AIM: Can you convert the material below into a JSON list of strings, one string per line, skipping blank lines and leaving out the pictures?
____________________
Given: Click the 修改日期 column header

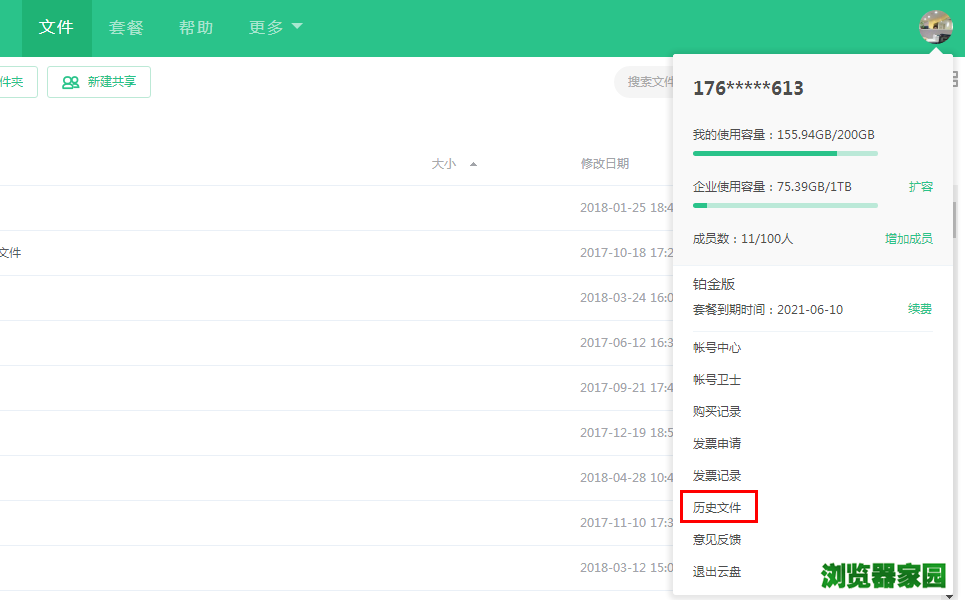Looking at the screenshot, I should point(605,164).
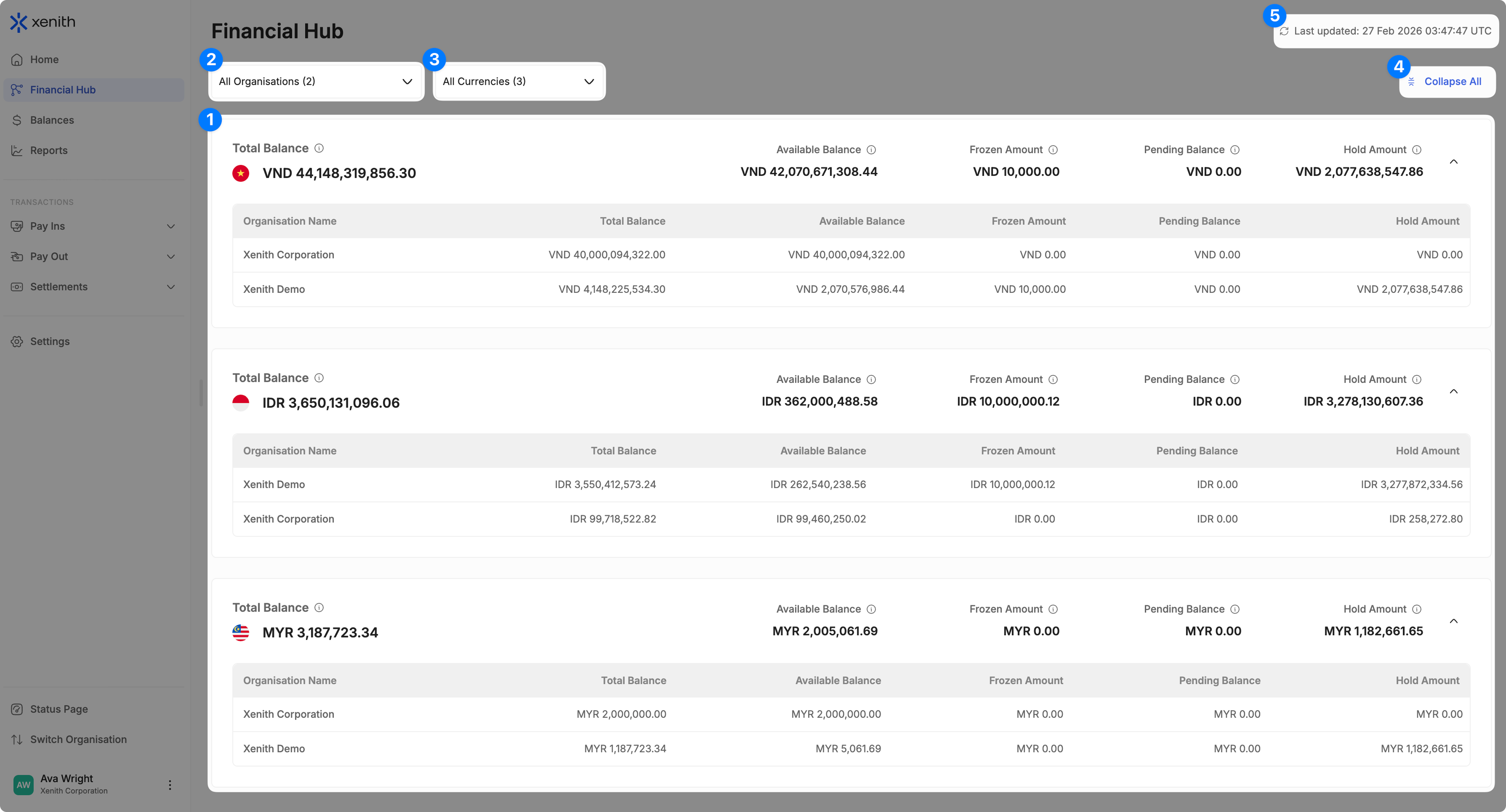Select Xenith Demo row in IDR table
Screen dimensions: 1506x812
pos(274,485)
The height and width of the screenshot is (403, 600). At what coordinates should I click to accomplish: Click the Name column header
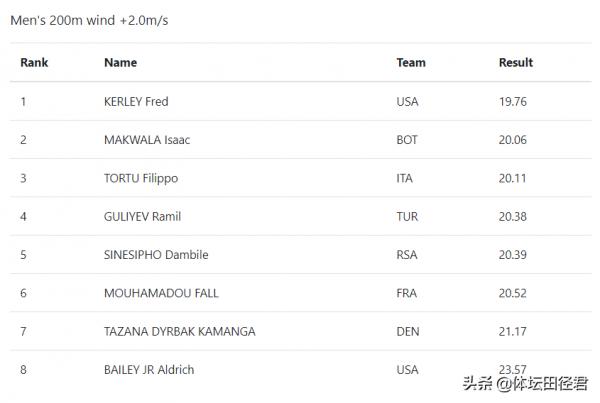tap(120, 62)
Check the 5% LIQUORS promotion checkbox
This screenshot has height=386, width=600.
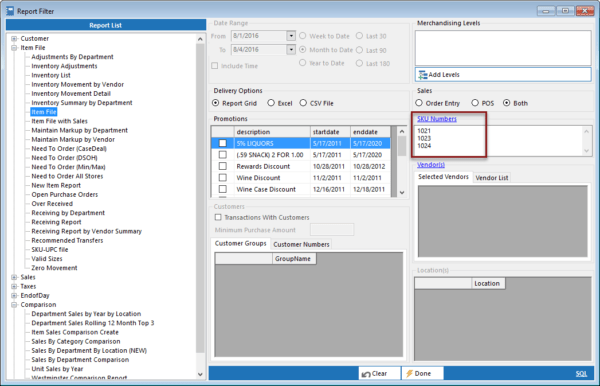tap(222, 143)
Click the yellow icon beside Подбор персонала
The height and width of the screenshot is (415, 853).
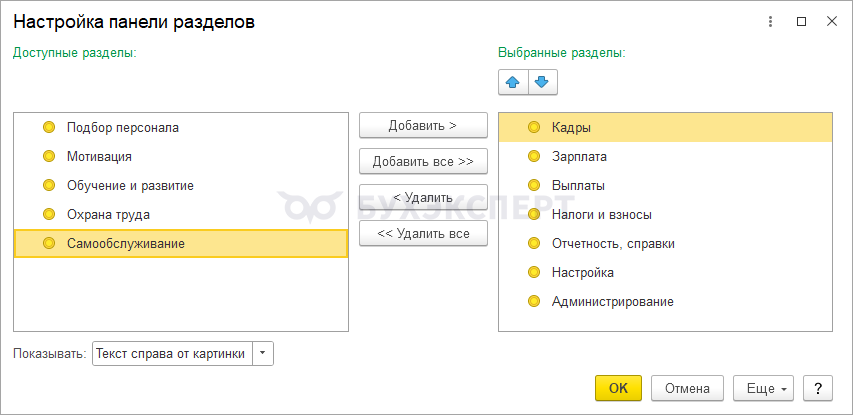(49, 127)
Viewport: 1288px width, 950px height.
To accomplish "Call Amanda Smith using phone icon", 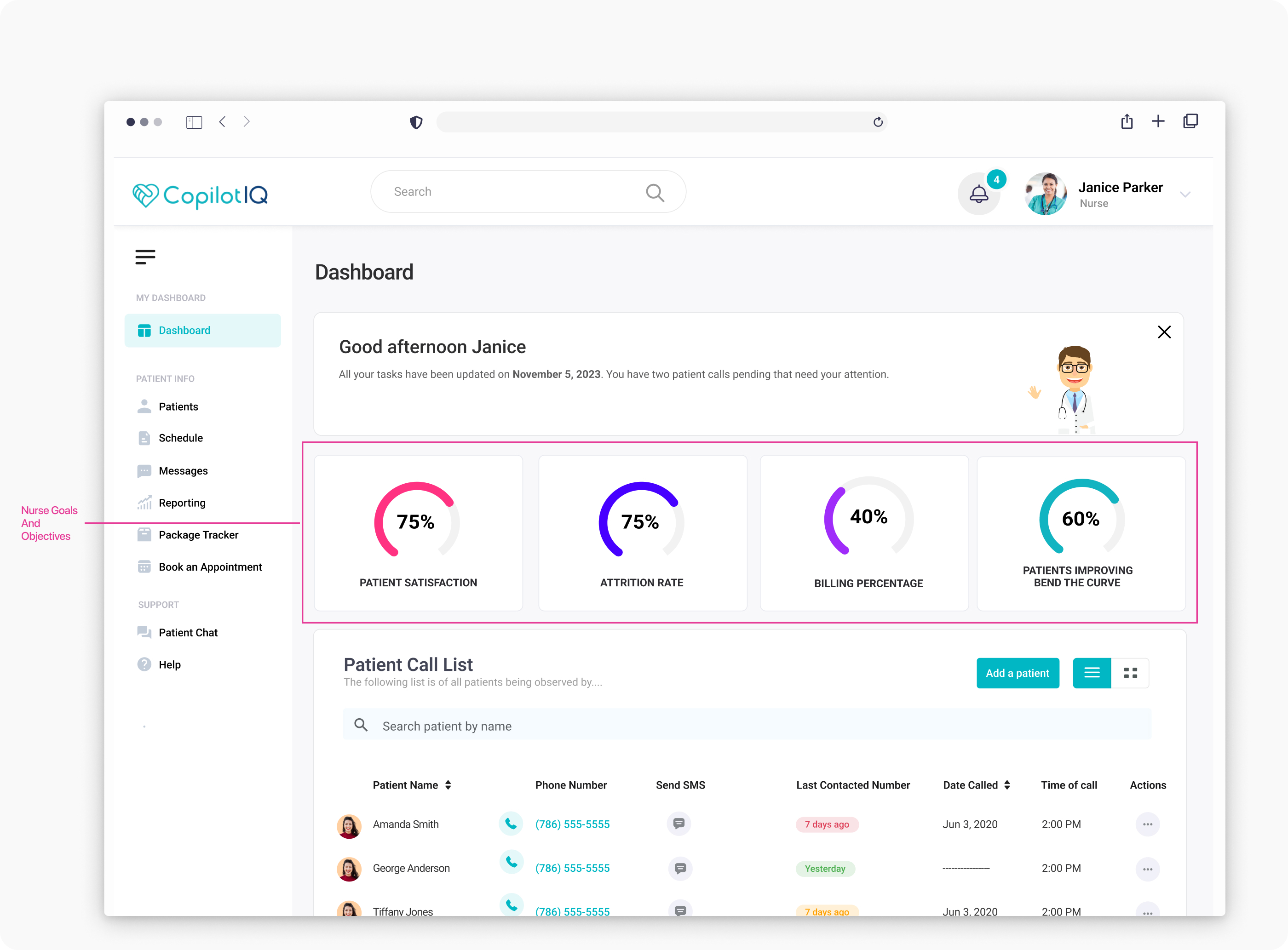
____________________
ANSWER TO THIS TASK:
[
  "Given: Click the 修改日期 column header",
  "Looking at the screenshot, I should point(605,164).",
  "Select Xenith Demo row in IDR table",
  "Screen dimensions: 1506x812",
  "pos(274,485)",
  "The height and width of the screenshot is (403, 600). At what coordinates should I click to accomplish: Click the Name column header",
  "tap(120, 62)",
  "Check the 5% LIQUORS promotion checkbox",
  "This screenshot has height=386, width=600.",
  "tap(222, 143)",
  "Click the yellow icon beside Подбор персонала",
  "The height and width of the screenshot is (415, 853).",
  "(49, 127)",
  "Viewport: 1288px width, 950px height.",
  "To accomplish \"Call Amanda Smith using phone icon\", "
]